Benzer bir kolaylığın yapı kullanma belgesi ve elektrik bağlanması işleminde de yapıldığını belirten Başbakan Yıldırım, “Bütün belediyeleri aynı dijital ortamda buluşturarak bu konudaki uygulama farklılıklarının önüne geçmiş oluyoruz. Bunun için İçişleri Bakanlığımızca yürütülecek çalışma sonunda hazırlanan ve bütün belediyelerin kullanımına sunulacak bir ortak platform olacak. Böylece artık bu her yerde iş yapma, her yere koşuşturma dönemi sona erecek. Birkaç ay içerisinde bu ortak platformu İçişleri Bakanlığımız hazırlatmış olacak” açıklamasını yaptı.
“Baz istasyonu teşkilinde zorluklar ortadan kalkıyor”

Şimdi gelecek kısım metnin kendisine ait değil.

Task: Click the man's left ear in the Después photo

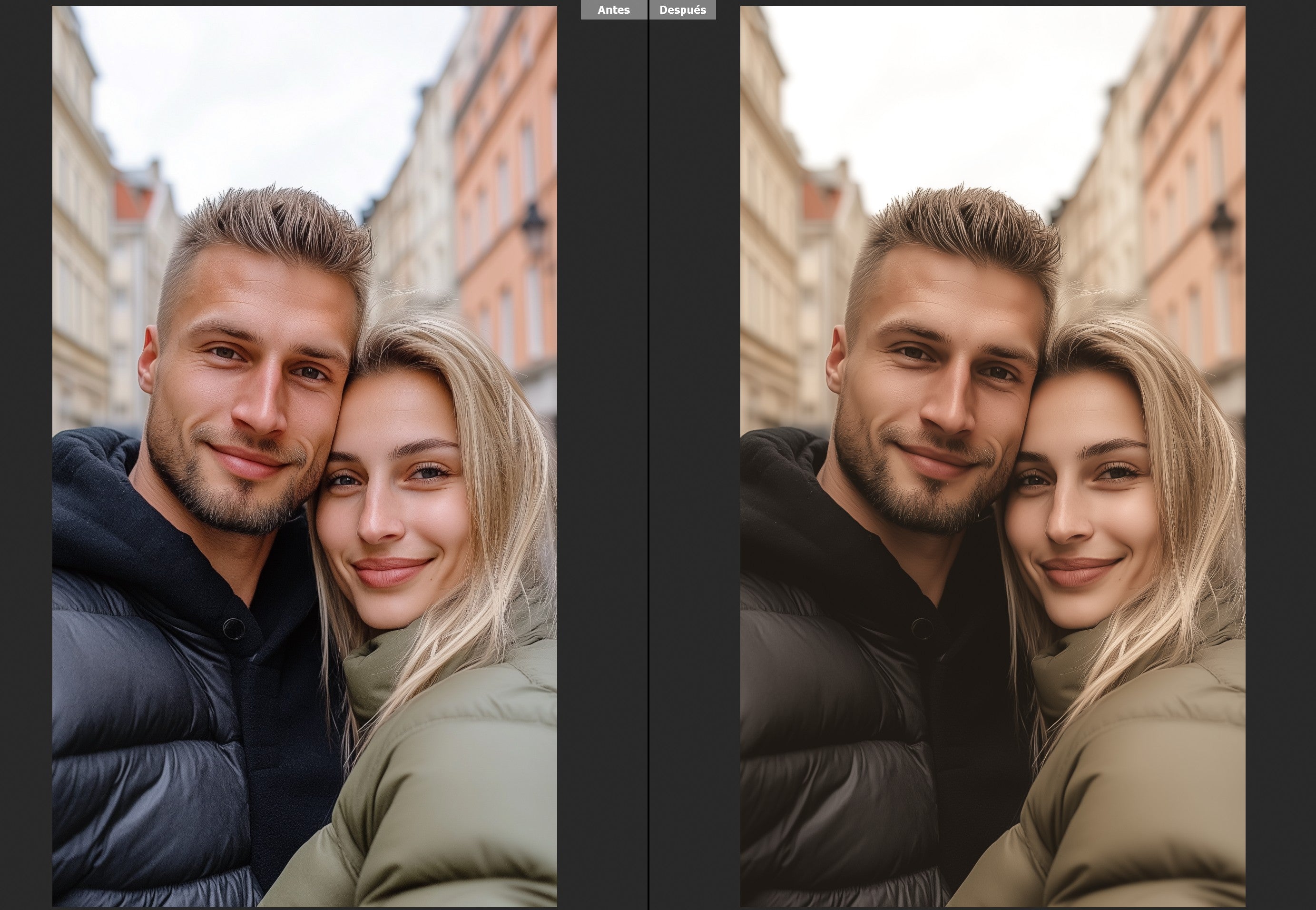Action: pos(836,359)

Baz istasyonlarının kurulmasına ilişkin de düzenleme yapıldığını kaydeden Yıldırım, konuya ilişkin şunları dedi: “Bilgi toplumu noktasında Türkiye AB ortalamasını yakalamış durumda. Türkiye offline değil online olan ülke konumundadır. Bize bu imkanı sağlayan Telekom şirketleri var. Telekom şirketleri gelişen teknolojiyi, genişleyen kullanıcı sayısına uygun olarak gerekli altyapıyı yapıyorlar. Bu altyapıyla ilgili bazı zorluklar yaşanıyordu. Bunları da bu reform ile çözmüş oluyoruz. Bir yere baz istasyonu koyacak ama vatandaş ‘buraya koyamazsın’ diyordu. Ama oraya kurulması gerekiyor. Kapsama yapması için uygun alan o. Çünkü bunun bir tekniği var. Eğer biz interneti kabul edeceksek bu istasyonların da hayatımızın bir parçası olacağını kabul etmemiz lazım. ‘Bunlar çok fazla frekans yayıyor, sağlığa zararlı’ deniliyor. Bizim standartlarımız bu konuda elektromanyetik dalga yayma açısından Avrupa’nın müsaade ettiği oranların 4’te biri kadar. Vatandaşın sağlığı her şeyden önce gelir. 4 kat daha büyük yatırım yapıyoruz. Baz istasyonu, iletim noktalarının teşkilinde zorluklar ortadan kalkıyor. Bu tip altyapı hizmetlerinin verilmesinde kazı izinlerinin ve ücretlerinin belirlenmesinde bir standardı getiriyoruz. Küçük yerleşim birimlerine kadar bütün vatandaşlarımızın geniş ve hızlı internet alabilmesine imkan getiriyoruz.”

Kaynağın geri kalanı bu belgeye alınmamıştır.